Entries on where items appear

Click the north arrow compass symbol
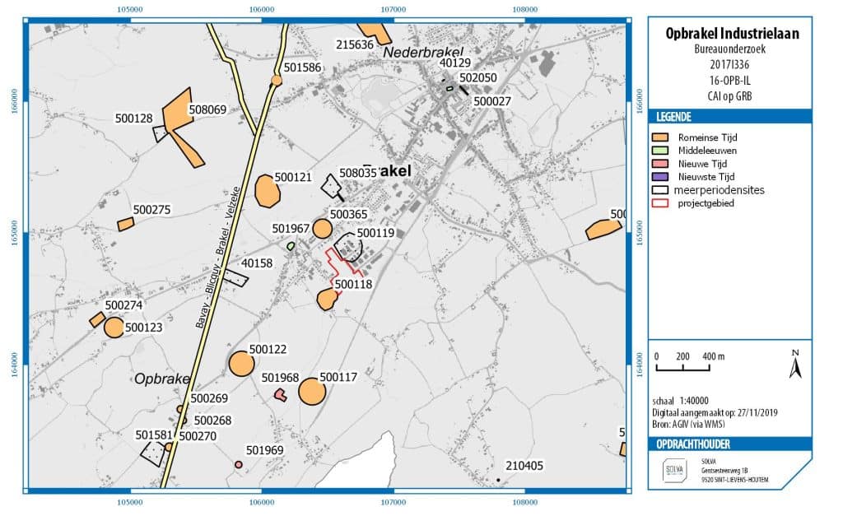This screenshot has width=843, height=516. coord(794,365)
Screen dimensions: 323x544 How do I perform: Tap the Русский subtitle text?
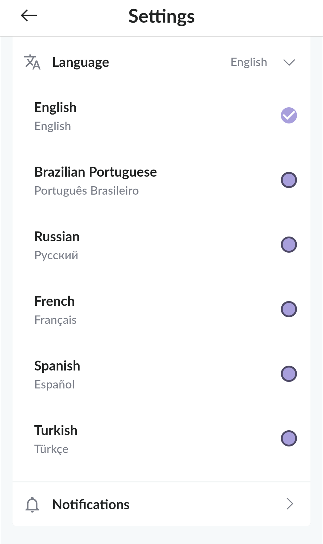coord(56,255)
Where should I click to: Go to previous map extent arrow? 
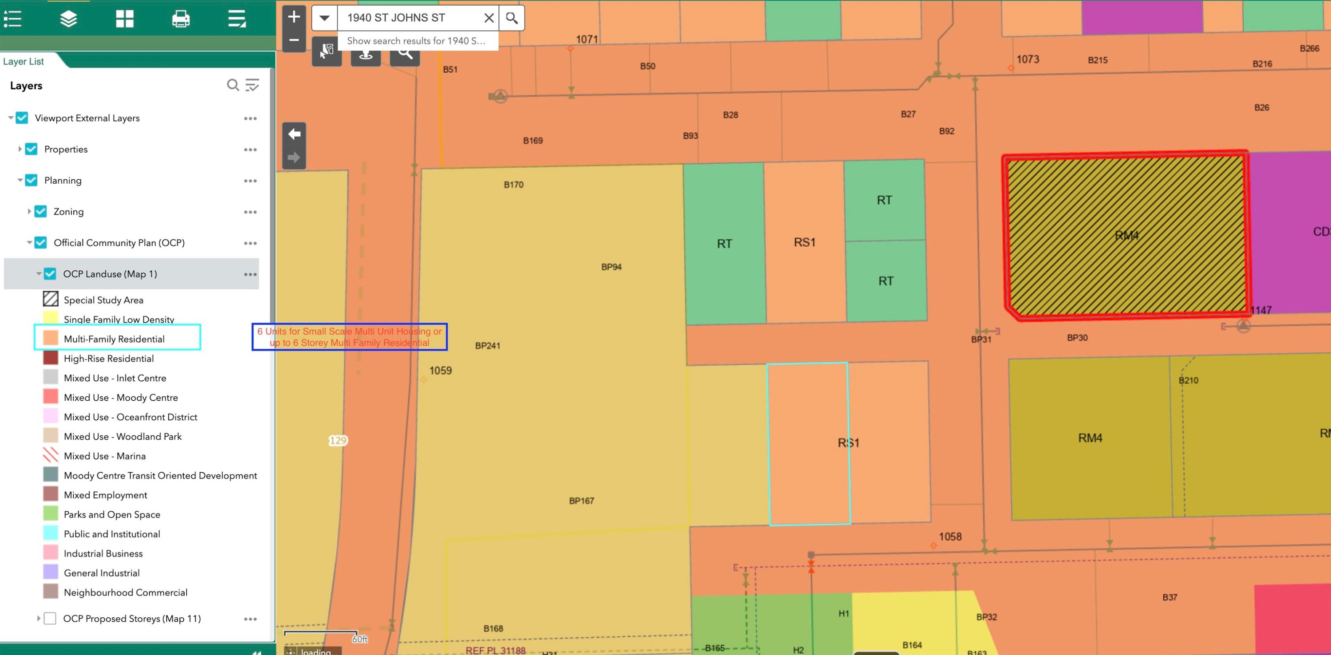pos(294,134)
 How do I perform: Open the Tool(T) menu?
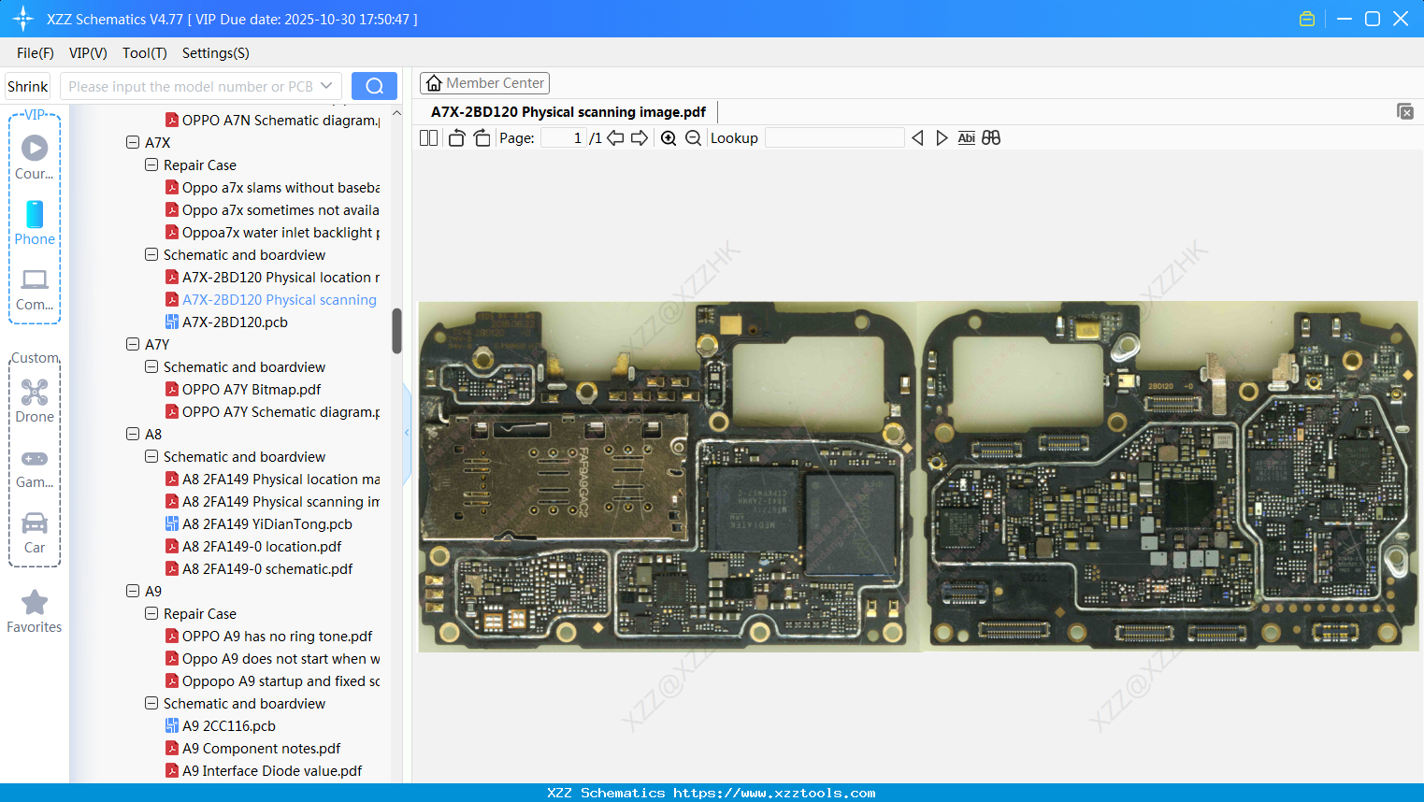pyautogui.click(x=144, y=53)
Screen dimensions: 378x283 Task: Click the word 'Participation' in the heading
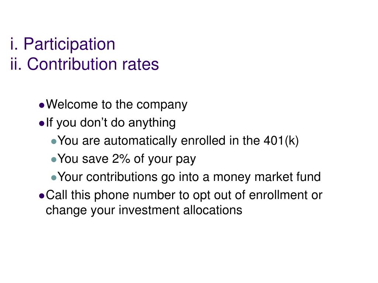[x=69, y=44]
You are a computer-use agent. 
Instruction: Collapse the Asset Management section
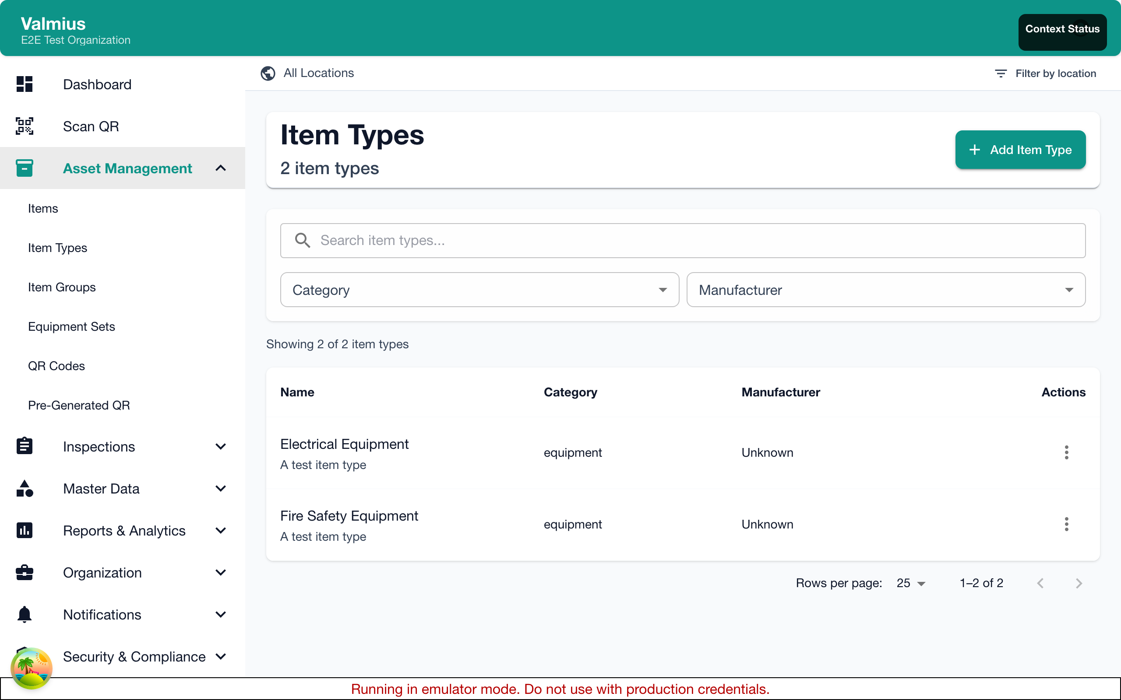(x=221, y=168)
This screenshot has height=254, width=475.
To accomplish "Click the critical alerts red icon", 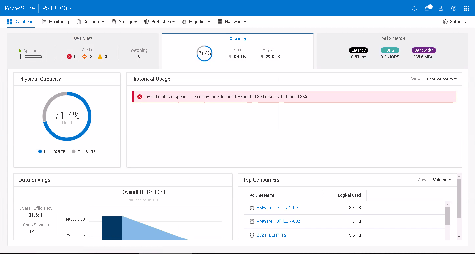I will 69,57.
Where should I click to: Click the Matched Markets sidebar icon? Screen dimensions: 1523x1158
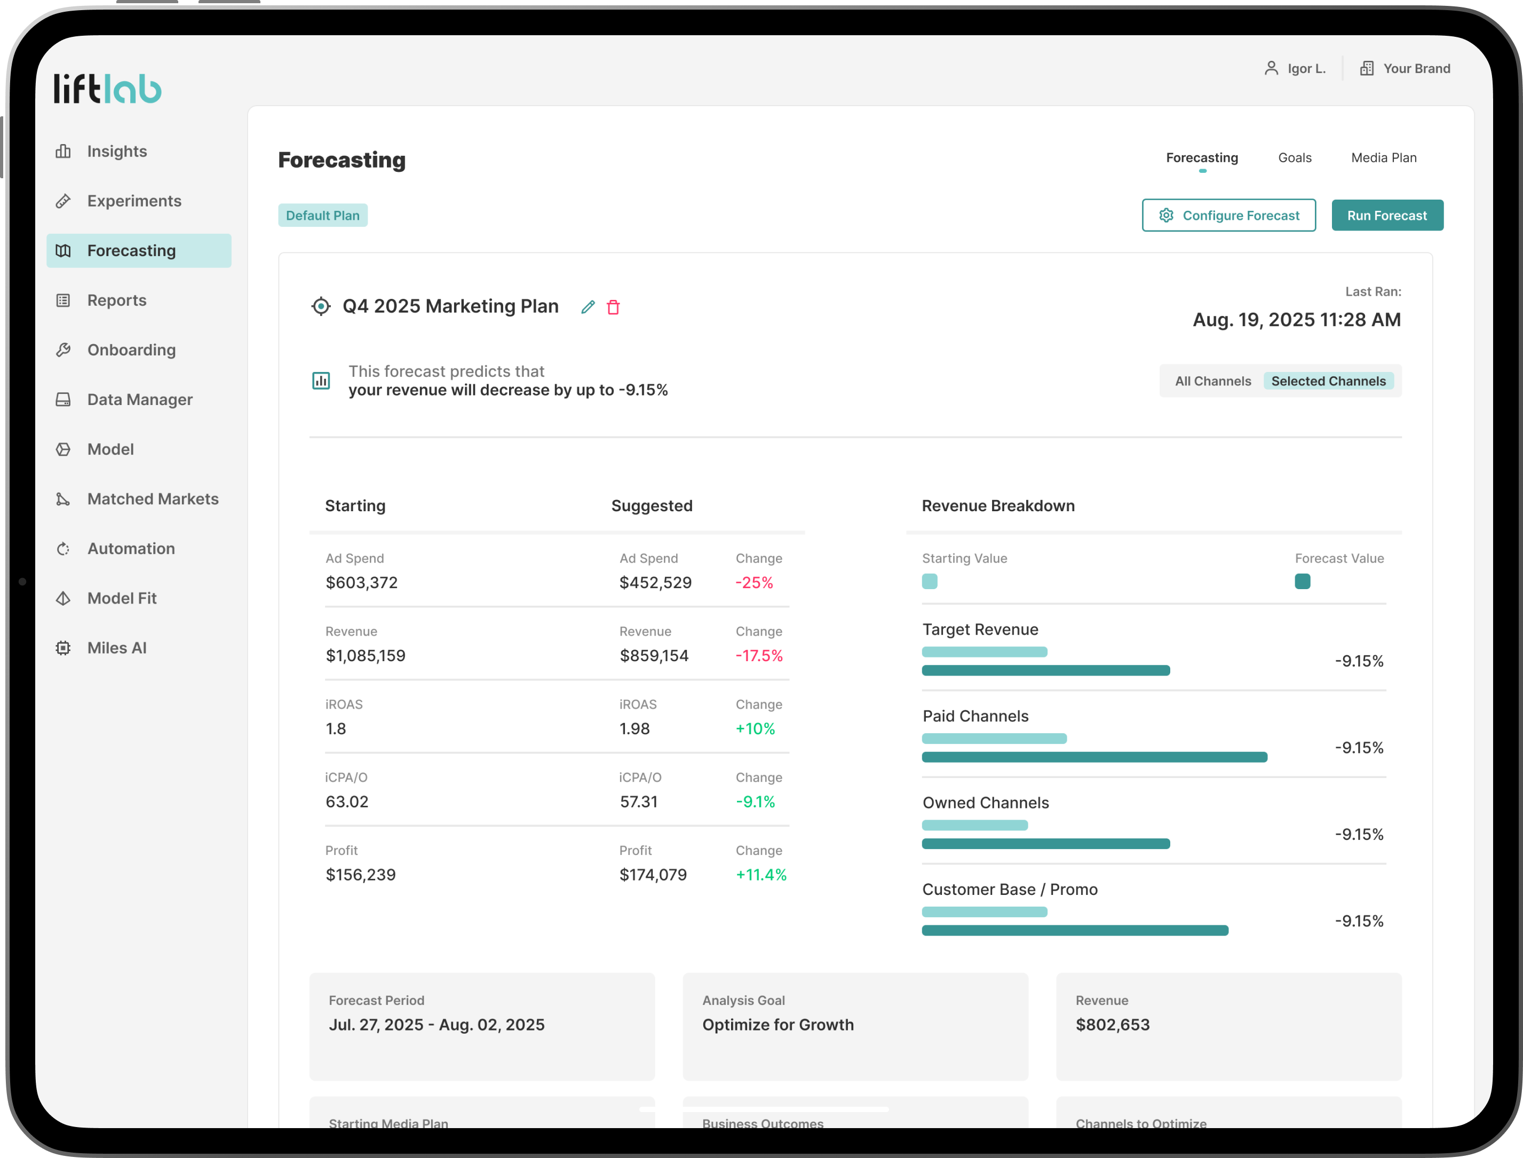click(x=63, y=499)
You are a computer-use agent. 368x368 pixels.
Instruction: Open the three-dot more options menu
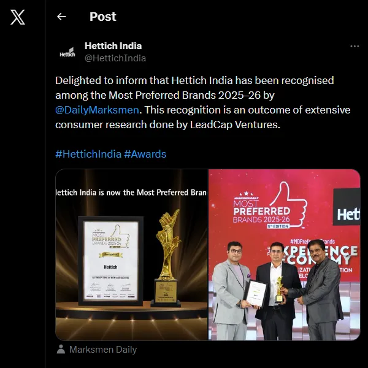[355, 47]
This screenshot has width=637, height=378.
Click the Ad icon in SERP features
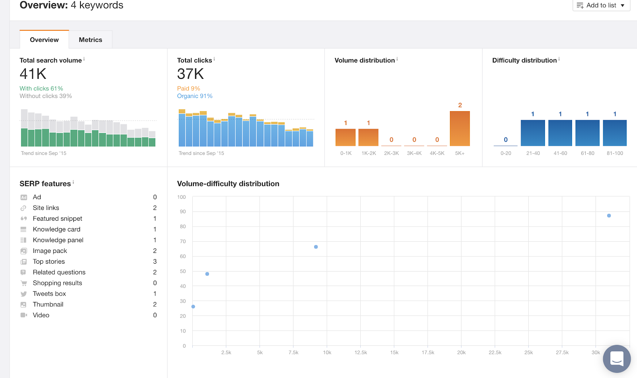tap(23, 197)
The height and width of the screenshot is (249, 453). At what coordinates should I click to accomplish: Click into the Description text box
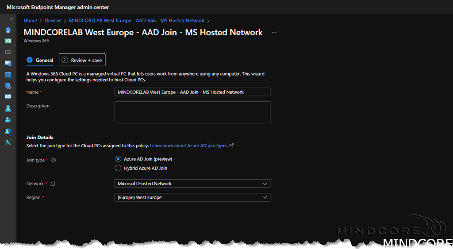tap(192, 112)
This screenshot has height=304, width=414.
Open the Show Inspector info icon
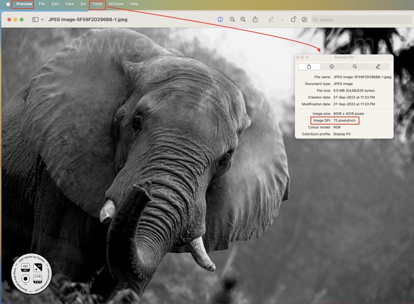click(x=220, y=19)
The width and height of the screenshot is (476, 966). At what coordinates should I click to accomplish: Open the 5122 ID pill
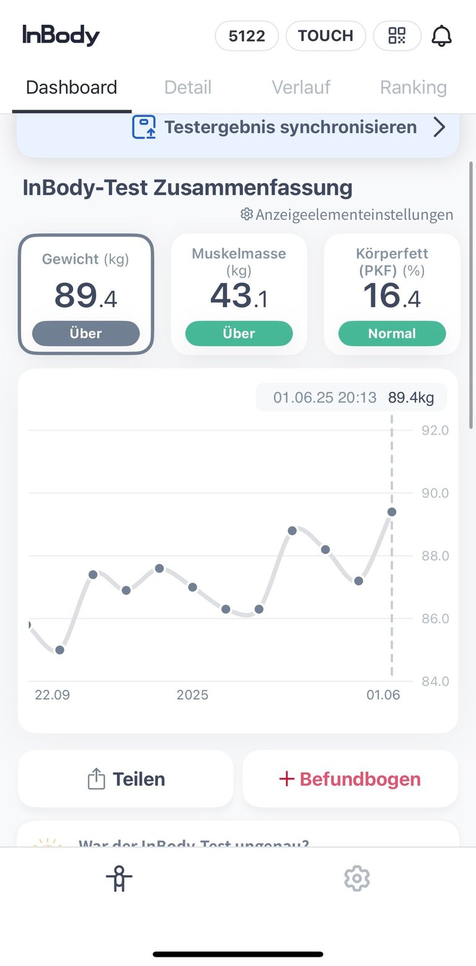247,36
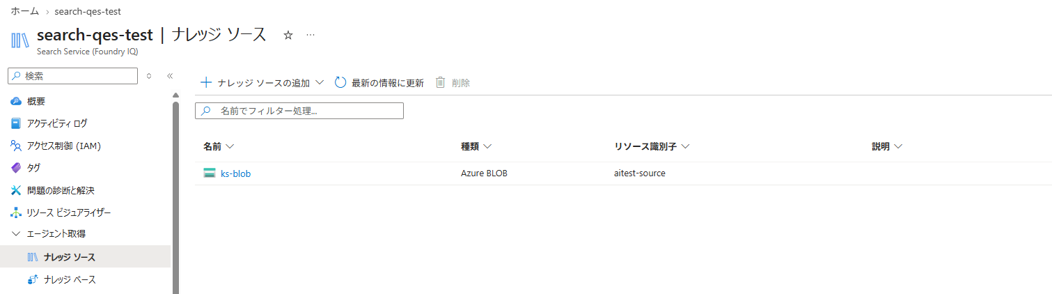Sort by the 種類 column header
This screenshot has width=1052, height=294.
(476, 147)
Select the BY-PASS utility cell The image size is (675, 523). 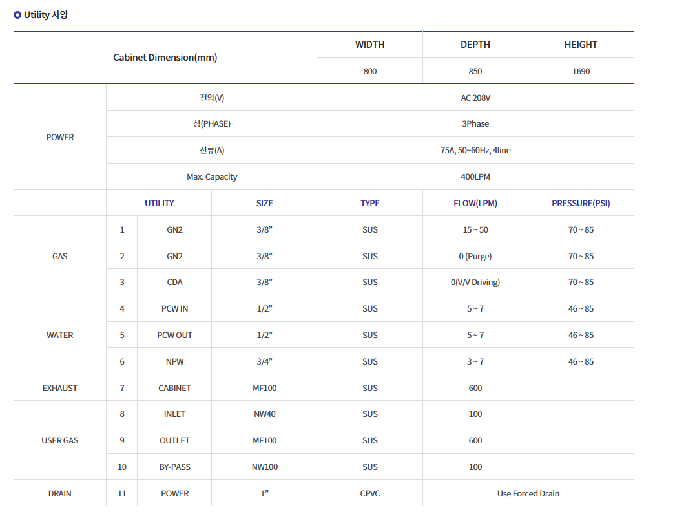[x=174, y=467]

### SET PROBLEM
List every line of the listing that contains the string "agent", matching case exactly.

### SOLUTION TO THE EXERCISE
You are a computer-use agent. 
You are a computer-use agent. 368x368 pixels.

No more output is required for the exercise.